Exactly the lines from the first line of the listing through the line containing "This screenshot has width=960, height=680." should appear in the output, unchanged.

### RECORDED DATA:
*-*-*
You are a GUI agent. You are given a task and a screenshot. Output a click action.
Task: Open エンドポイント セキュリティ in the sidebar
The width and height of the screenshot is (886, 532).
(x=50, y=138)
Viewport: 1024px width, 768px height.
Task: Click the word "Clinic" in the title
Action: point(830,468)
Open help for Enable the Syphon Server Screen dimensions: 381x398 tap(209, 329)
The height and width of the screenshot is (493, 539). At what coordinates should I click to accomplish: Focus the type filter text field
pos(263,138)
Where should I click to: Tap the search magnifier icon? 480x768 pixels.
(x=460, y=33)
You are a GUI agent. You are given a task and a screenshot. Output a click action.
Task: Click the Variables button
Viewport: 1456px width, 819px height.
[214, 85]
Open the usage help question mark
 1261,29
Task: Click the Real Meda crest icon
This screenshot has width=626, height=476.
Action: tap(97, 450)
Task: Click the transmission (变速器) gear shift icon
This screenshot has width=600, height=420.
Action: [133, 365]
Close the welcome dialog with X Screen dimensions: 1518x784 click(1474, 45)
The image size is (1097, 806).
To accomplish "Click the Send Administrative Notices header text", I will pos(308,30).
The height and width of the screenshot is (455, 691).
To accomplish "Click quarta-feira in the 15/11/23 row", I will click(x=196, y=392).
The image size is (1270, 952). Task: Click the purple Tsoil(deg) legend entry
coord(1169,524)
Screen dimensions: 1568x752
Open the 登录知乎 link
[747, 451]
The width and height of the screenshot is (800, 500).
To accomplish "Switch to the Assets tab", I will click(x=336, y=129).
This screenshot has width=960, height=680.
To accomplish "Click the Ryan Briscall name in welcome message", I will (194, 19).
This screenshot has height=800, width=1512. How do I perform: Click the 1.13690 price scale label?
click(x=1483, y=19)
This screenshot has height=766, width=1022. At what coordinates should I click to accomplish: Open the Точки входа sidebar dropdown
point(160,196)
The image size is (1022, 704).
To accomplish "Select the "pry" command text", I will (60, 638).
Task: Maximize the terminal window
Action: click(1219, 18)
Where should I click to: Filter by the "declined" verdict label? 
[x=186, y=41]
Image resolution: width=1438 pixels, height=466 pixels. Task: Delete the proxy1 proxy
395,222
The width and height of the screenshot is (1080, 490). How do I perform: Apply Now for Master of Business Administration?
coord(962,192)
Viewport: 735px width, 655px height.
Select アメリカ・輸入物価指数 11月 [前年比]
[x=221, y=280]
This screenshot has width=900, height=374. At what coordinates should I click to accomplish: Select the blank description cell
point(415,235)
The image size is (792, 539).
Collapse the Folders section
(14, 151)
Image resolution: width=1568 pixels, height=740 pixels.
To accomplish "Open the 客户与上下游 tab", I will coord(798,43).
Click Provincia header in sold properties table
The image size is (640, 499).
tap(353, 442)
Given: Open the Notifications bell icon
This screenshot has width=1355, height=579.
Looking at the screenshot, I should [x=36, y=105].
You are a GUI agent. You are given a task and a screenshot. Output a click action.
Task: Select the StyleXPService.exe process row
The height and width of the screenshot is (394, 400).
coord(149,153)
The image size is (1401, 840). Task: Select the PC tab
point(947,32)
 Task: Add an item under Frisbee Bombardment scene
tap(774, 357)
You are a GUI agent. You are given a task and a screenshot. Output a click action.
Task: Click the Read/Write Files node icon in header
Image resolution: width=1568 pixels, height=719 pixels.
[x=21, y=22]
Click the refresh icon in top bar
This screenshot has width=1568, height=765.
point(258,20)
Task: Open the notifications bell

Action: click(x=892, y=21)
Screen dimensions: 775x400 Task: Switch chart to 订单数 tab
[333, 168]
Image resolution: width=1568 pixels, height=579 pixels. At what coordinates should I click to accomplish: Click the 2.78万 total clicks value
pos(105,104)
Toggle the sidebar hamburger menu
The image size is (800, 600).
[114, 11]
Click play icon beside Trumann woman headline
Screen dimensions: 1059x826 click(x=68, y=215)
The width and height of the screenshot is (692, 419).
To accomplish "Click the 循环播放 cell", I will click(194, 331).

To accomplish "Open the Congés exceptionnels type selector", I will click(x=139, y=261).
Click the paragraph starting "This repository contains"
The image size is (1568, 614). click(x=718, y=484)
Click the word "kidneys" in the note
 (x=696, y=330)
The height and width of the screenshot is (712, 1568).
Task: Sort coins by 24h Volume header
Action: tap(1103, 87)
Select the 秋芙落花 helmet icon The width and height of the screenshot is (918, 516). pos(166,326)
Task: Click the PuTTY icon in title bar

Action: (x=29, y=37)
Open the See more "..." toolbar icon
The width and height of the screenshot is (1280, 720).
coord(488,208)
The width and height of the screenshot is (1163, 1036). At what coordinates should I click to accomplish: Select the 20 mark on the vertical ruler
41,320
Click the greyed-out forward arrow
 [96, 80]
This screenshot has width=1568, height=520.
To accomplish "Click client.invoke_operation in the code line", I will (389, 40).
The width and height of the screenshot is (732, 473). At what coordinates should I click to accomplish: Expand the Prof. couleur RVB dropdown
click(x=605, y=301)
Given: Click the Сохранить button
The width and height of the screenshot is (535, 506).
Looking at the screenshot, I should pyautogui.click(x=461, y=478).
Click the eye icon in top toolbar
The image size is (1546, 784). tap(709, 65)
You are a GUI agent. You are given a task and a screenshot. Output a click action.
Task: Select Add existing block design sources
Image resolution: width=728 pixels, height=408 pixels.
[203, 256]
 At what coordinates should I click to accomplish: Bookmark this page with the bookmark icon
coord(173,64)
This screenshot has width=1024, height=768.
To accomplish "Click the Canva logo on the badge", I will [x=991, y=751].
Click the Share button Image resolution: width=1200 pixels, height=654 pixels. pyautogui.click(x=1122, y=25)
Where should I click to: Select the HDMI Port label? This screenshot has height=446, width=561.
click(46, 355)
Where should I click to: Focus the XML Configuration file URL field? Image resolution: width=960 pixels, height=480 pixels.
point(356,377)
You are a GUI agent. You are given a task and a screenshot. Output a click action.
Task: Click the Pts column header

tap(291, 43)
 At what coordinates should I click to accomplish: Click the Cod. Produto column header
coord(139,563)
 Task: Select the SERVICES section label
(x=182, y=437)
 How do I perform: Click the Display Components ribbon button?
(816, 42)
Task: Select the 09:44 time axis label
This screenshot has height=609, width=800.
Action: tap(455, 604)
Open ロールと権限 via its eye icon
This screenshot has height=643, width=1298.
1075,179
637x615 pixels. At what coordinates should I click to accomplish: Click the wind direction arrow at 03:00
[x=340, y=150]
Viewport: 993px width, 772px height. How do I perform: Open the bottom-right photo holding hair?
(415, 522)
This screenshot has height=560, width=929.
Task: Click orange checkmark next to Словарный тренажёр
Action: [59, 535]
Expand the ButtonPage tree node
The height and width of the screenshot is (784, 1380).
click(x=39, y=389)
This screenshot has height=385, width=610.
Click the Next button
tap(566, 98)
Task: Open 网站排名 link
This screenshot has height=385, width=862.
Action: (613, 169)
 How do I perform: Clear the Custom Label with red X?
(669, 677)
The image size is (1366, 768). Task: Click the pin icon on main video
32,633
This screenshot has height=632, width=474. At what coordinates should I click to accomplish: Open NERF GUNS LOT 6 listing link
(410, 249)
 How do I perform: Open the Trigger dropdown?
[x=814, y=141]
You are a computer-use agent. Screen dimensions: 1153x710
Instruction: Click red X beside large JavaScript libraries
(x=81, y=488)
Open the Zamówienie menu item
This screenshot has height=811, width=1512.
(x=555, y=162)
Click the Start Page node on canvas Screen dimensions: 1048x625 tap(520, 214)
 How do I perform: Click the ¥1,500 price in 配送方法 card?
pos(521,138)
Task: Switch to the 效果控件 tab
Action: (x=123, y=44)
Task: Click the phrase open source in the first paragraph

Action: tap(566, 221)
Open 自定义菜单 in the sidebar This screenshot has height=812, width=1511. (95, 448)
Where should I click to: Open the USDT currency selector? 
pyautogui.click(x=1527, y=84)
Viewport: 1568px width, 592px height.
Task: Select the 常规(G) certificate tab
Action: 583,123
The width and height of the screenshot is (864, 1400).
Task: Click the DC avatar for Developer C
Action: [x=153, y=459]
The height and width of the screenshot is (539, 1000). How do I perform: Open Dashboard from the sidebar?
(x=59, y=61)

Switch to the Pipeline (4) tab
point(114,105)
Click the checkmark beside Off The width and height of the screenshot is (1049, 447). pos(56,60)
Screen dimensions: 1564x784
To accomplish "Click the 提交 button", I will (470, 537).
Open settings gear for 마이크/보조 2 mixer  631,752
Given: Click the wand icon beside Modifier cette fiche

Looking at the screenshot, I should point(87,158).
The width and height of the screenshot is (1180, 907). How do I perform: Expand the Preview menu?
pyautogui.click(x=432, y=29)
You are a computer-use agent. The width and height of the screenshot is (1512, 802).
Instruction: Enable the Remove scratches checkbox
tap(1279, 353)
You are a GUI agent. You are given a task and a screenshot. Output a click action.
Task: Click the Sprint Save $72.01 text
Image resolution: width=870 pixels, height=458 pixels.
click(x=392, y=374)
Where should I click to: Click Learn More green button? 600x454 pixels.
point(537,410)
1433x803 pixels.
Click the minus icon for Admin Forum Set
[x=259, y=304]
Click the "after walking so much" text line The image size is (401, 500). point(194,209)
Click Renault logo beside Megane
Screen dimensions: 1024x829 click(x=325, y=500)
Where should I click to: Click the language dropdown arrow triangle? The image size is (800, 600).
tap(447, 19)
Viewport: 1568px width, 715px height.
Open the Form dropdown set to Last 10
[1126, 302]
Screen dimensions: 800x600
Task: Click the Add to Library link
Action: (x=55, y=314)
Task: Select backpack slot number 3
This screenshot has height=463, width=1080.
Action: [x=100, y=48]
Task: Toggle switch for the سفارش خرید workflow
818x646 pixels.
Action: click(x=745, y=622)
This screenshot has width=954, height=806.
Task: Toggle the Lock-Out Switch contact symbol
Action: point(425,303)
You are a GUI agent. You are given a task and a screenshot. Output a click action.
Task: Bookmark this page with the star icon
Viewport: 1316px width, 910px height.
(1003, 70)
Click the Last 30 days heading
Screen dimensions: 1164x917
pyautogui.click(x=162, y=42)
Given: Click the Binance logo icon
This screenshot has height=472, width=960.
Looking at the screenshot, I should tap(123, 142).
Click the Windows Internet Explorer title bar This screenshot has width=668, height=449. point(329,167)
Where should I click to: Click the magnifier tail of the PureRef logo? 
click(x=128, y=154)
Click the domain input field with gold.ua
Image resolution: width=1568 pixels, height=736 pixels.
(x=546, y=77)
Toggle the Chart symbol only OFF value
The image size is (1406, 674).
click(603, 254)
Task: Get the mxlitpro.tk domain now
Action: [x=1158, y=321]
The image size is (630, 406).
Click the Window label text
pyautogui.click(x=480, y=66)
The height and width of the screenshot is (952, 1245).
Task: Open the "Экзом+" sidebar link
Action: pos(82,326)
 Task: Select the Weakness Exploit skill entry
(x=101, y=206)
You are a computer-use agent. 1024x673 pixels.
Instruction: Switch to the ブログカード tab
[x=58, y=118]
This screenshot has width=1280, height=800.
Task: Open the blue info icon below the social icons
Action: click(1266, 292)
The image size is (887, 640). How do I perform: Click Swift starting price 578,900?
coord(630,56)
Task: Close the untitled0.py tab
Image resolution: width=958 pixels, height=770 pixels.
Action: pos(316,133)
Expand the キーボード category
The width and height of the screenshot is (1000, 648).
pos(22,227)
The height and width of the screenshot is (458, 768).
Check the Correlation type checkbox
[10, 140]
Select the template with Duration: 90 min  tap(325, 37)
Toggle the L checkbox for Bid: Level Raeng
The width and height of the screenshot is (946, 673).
*-*-*
### SOLUTION FOR THIS EXERCISE:
You are a GUI agent. You are given a task and a screenshot. Output a click action.
Task: Open エンドポイント セキュリティ in the sidebar
The width and height of the screenshot is (886, 532).
(x=50, y=138)
Viewport: 1024px width, 768px height.
Task: Click the word "Clinic" in the title
Action: point(830,468)
Open help for Enable the Syphon Server Screen dimensions: 381x398 tap(209, 329)
The height and width of the screenshot is (493, 539). At what coordinates should I click to accomplish: Focus the type filter text field
pos(263,138)
Where should I click to: Tap the search magnifier icon? 480x768 pixels.
(x=460, y=33)
You are a GUI agent. You are given a task and a screenshot. Output a click action.
Task: Click the Variables button
Viewport: 1456px width, 819px height.
[214, 85]
Open the usage help question mark
 1261,29
Task: Click the Real Meda crest icon
This screenshot has width=626, height=476.
Action: tap(97, 450)
Task: Click the transmission (变速器) gear shift icon
This screenshot has width=600, height=420.
Action: [133, 365]
Close the welcome dialog with X Screen dimensions: 1518x784 click(1474, 45)
The image size is (1097, 806).
To accomplish "Click the Send Administrative Notices header text", I will pos(308,30).
The height and width of the screenshot is (455, 691).
To accomplish "Click quarta-feira in the 15/11/23 row", I will click(x=196, y=392).
The image size is (1270, 952). Task: Click the purple Tsoil(deg) legend entry
coord(1169,524)
Screen dimensions: 1568x752
Open the 登录知乎 link
[747, 451]
The width and height of the screenshot is (800, 500).
To accomplish "Switch to the Assets tab", I will click(x=336, y=129).
This screenshot has width=960, height=680.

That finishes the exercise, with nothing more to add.